April is Stress Awareness Month

The Health and Safety Executive (HSE), via their Working Minds campaign, has declared April Stress Awareness Month.


Work-related stress is an important consideration for businesses since all employers have a legal duty to prevent work related stress to support good mental health in the workplace.


Managing work-related stress doesn’t just help employees, it can help employers avoid the problems that stress brings with it: reduced productivity, sickness absence, or even having staff leave.


The HSE are inviting employers to complete 5 steps, taking 1 a week over the 5 weeks of April.


The 5 steps are:
1.   Reach out and have conversations.
2.   Recognise the signs and causes of stress.
3.   Respond to any risks identified by agreeing action points.
4.   Reflect on the actions taken – have things improved?
5.   Make it Routine to check back in on how things are going.

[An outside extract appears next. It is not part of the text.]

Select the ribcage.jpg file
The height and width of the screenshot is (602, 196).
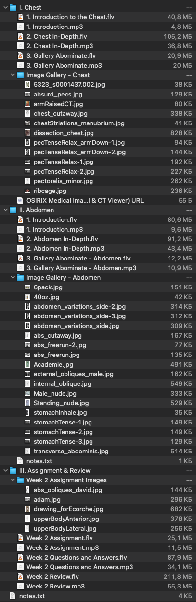point(98,191)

Sometimes stress is easy to spot in the workplace, but there can be less obvious indicators that stress is taking a toll on workers. For instance, stress may be behind a worker who is taking more time off, arriving for work later, seems to have lost motivation or confidence, or seems more emotional or nervous than normal.


An increase in arguments, complaints, sickness absence, people leaving, or decreased performance can be indicators that there is a stress problem affecting team members.


The legal duty that employers have in relation to stress does not extend to diagnosing or treating stress. However, it is an employer’s responsibility to identify the risks of stress and then act on them.